Re: [GIT PULL] RCU changes for v5.10

From: Paul E. McKenney
Date: Mon Oct 12 2020 - 19:54:29 EST


On Mon, Oct 12, 2020 at 02:59:41PM -0700, Linus Torvalds wrote:
> On Mon, Oct 12, 2020 at 2:44 PM Paul E. McKenney <paulmck@xxxxxxxxxx> wrote:
> >
> > So that RCU can tell, even in CONFIG_PREEMPT_NONE=y kernels, whether it
> > is safe to invoke the memory allocator.
>
> So in what situation is RCU called from random contexts that it can't even tell?

In CONFIG_PREEMPT_NONE=y kernels, RCU has no way to tell whether or
not its caller holds a raw spinlock, which some callers do. And if its
caller holds a raw spinlock, then RCU cannot invoke the memory allocator
because the allocator acquires non-raw spinlocks, which in turn results
in lockdep splats. Making CONFIG_PREEMPT_COUNT unconditional allows
RCU to make this determination.

Please note that RCU always provides a fallback for memory-allocation
failure, but such failure needs to be rare, at least in non-OOM
situations.

The alternatives to this approach are:

1. Lockless memory allocation, which was provided by an earlier
patch series. Again, the relevant maintainers are not happy
with this approach.

2. Defer memory allocation to a clean environment. However,
even softirq handlers are not clean enough, so this approach
incurs a full scheduling delay. And this delay is incurred
unconditionally in kernels built with CONFIG_PREEMPT_COUNT=n,
even if the system has memory coming out of its ears, and even
if RCU's caller happens to be a clean environment.

3. A long and sad litany of subtly broken approaches.

> > But either way, please let me know how you would like us to proceed.
>
> Well, AT A MINIMUM, the pull request should damn well have made it
> 1000% clear that this removes a case that has existed for decades, and
> that potentially makes a difference for small kernels in particular.

Got it, thank you.

> In fact, my personal config option - still to this day - is
> CONFIG_PREEMPT_VOLUNTARY and on the kernel I'm running,
> CONFIG_PREEMPT_COUNT isn't actually set.
>
> Because honestly, the code generation of some core code looks better
> that way (in places where I've historically looked at things), and the
> latency arguments against it simply aren't relevant when you have 8
> cores or more.
>
> So i don't think that "make preempt count unconditional" is some small
> meaningless detail.

Understood and agreed. And to take your point one step further, not
just CONFIG_PREEMPT_VOLUNTARY but also CONFIG_PREEMPT_NONE is also in
extremely heavy use, including by my employer.
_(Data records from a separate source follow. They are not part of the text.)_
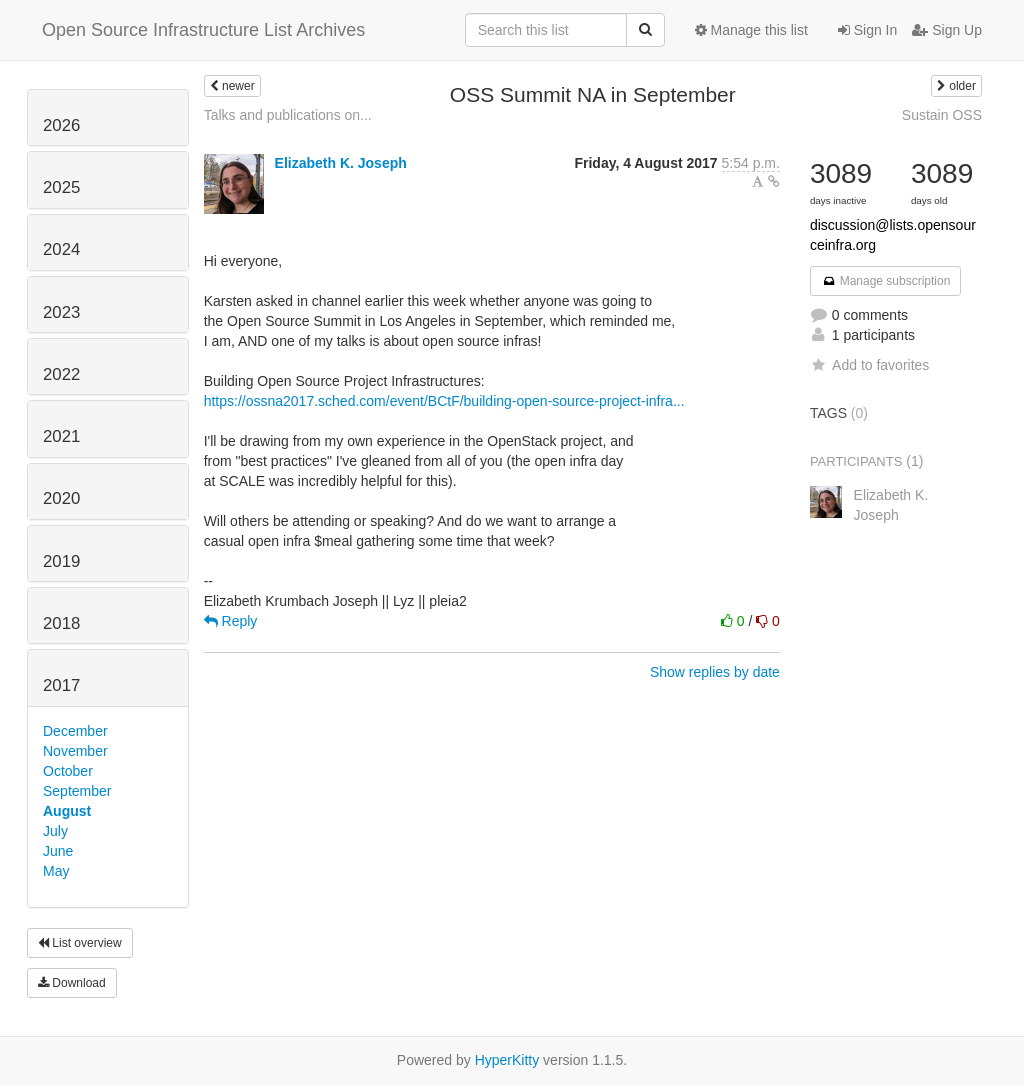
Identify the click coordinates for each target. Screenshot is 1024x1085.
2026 (61, 125)
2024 (61, 249)
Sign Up (947, 30)
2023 (61, 312)
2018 (61, 623)
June (58, 851)
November (75, 751)
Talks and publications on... (288, 115)
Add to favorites (869, 365)
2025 (61, 187)
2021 (61, 436)
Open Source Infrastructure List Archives (203, 30)
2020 (61, 498)
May (56, 871)
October (68, 771)
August (67, 811)
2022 (61, 374)
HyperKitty (507, 1060)
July (55, 831)
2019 (61, 561)
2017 (61, 685)
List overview (80, 943)
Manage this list (751, 30)
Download (72, 983)
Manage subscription (886, 281)
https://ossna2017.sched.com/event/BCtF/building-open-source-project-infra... (444, 401)
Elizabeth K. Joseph (341, 163)
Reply (231, 621)
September (77, 791)
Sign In (867, 30)
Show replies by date (715, 672)
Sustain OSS (942, 115)
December (75, 731)
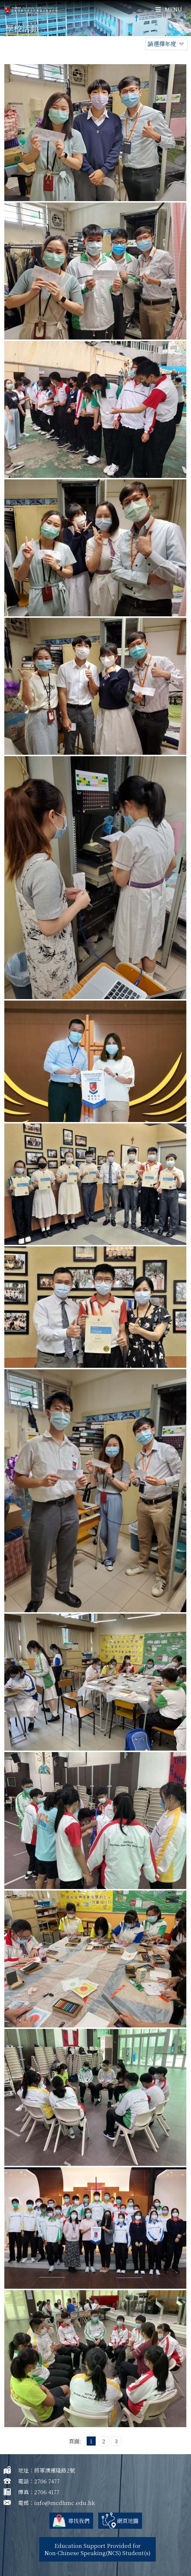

And understood on kernel text size. Raw performance is a different story:
Even microbenchmarks didn't show statistically significant performance
change from CONFIG_PREEMPT_COUNT=n, and system-level benchmarks showed no
difference whatsoever.

So would it help if CONFIG_PREEMPT_COUNT=n became unconditional only for
CONFIG_SMP=y kernels? RCU does have other options for CONFIG_SMP=n. Or
do your small-kernel concerns extend beyond single-CPU microcontrollers?

> What is so magical about RCU allocating memory? I assume it's some
> debug case? Why does that debug case then have a
>
> select PREEMPT_COUNT
>
> like is done for PROVE_LOCKING?

Sadly, no, it is not just a debug case.

This memory allocation enables a cache-locality optimization to
callback processing that reduces cache misses. This optimization
is currently implemented only for kvfree_rcu(), where it reduces
callback-invocation-time cache misses by a factor of eight on typical
x86 systems, which produces decent system-level benefits. So it would
be good to also apply this optimization to call_rcu().

> > I based my
> > optimism in part on your not having complained about either the patch
> > series or the pull request, both of which I CCed you on:
>
> I had already raised my concerns when that patch series was posted by
> Thomas originally. I did not feel like I needed to re-raise them just
> because the series got reposted by somebody else.

OK, I did not know, but I do know it now!

Thanx, Paul